Tuesday, December 11, 2012

A Year of Gratitude: Day 34 (and a Tasty Tuesday to boot!)

Today I am grateful for these amazing cheddar biscuits I made for dinner tonight. They are one of my go-to recipes as of late, and tonight I think I really perfected the nuances of the recipe.  It's recipes like these that make me feel like a competent cook and make me feel proud of something I've done; so much of the day I spend breaking up fights, wiping tushies, doing laundry, and taking a deep breath when I can get it, and it's nice when I can feel like I've really accomplished something concrete that our family can enjoy.

I love this recipe so much that I want to share it with you guys.  It comes from my favorite low sodium cookbook, 500 Low Sodium Recipes by Dick Logue; it's not as low sodium as I'd like it to be as I haven't been able to find sodium free baking powder and low sodium cheddar cheese, but it's still better than average.




Cheddar Biscuits

2 cups (220 g) all-purpose flour
1 tablespoon (14 g) sodium-free baking powder
4 tablespoons (55 g) unsalted butter
2/3 cup (157 ml) skim milk*
1/2 cup (58 g) shredded low sodium cheddar cheese
1/4 cup (55 g) unsalted butter, melted
1/4 teaspoon garlic powder**
1/2 teaspoon dried parsley

Combine flour and baking powder. Cut in butter until mixture resembles coarse crumbs.  Stir in milk and cheese and beat until combined.  Spread on a greased baking sheet (or put parchment paper on a baking sheet for easy clean up later) and bake at 400 degrees Fahrenheit for 10 to 12 minutes, or until lightly browned at edges.  Combine melted butter and parsley and spoon evenly over hot biscuits; sprinkle garlic powder on after that.  Cut into squares and enjoy.

*I have found that more milk is needed than is called for; your dough should be evenly moist and should hold together well.  Add milk little by little until all the extra crumbs incorporate with the rest of the dough.

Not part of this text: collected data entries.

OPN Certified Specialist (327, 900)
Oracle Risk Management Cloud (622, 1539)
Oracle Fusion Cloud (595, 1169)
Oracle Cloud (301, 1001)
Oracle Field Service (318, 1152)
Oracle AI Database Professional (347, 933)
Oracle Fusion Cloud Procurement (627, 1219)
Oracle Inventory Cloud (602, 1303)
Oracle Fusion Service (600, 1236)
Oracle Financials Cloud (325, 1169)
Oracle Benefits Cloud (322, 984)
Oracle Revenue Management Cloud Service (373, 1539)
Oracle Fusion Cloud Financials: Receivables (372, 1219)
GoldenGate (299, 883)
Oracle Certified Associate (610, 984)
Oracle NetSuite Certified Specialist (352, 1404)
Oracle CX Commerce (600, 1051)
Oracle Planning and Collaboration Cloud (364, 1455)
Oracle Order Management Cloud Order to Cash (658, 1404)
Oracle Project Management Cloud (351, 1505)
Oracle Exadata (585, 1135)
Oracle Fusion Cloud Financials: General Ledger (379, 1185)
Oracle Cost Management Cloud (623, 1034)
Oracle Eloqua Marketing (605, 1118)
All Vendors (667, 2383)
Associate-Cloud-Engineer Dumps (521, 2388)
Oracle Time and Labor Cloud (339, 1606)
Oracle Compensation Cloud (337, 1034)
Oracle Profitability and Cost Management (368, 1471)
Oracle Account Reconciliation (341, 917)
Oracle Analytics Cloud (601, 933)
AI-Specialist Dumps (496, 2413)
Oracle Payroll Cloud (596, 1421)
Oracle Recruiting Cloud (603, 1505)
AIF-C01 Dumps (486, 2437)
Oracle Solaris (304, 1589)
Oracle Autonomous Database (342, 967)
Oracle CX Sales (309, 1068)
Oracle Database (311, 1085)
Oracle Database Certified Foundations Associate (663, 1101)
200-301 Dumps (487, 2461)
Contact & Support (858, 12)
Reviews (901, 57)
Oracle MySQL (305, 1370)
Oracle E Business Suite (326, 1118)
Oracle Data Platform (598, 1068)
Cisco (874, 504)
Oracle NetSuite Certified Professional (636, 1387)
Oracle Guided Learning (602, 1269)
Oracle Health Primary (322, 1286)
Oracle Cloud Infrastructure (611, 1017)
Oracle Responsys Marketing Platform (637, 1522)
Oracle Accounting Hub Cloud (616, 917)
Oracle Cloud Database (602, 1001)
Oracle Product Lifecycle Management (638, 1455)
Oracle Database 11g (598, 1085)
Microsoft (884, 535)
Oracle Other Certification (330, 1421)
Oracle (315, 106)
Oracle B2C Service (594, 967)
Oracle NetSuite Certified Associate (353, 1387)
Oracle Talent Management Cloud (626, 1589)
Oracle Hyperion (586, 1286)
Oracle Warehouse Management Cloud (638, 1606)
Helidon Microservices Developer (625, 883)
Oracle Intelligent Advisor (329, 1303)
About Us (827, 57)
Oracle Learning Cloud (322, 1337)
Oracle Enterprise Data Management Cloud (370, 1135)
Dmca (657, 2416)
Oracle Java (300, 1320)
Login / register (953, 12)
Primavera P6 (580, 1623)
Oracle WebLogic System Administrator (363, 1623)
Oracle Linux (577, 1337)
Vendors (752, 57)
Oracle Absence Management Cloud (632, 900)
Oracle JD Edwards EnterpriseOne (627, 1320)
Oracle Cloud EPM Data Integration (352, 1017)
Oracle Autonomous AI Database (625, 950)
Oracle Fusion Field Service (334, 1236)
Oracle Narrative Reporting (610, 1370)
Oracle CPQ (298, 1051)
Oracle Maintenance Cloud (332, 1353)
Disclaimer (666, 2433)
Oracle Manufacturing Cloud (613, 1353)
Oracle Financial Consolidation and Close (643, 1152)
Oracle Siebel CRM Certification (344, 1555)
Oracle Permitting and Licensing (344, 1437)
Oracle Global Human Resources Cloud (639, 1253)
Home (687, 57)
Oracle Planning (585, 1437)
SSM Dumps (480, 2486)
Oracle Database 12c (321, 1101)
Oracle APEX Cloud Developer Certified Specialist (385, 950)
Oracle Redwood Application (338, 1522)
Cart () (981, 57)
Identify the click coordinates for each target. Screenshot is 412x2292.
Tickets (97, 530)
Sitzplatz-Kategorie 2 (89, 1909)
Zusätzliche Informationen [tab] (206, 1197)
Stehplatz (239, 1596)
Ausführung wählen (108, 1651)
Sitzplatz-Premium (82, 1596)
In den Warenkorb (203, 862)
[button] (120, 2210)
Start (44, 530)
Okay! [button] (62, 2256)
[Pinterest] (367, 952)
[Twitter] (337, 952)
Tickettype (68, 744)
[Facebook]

** I don't actually measure out the garlic powder anymore.  The original recipe calls for you to mix the garlic powder in with the butter and parsley, but it doesn't keep in suspension and ends up being left over in the bowl.  So I just sprinkle it liberally over the top of the biscuits after I spoon on the butter.  We like garlic ... a lot, so it works out well this way for us.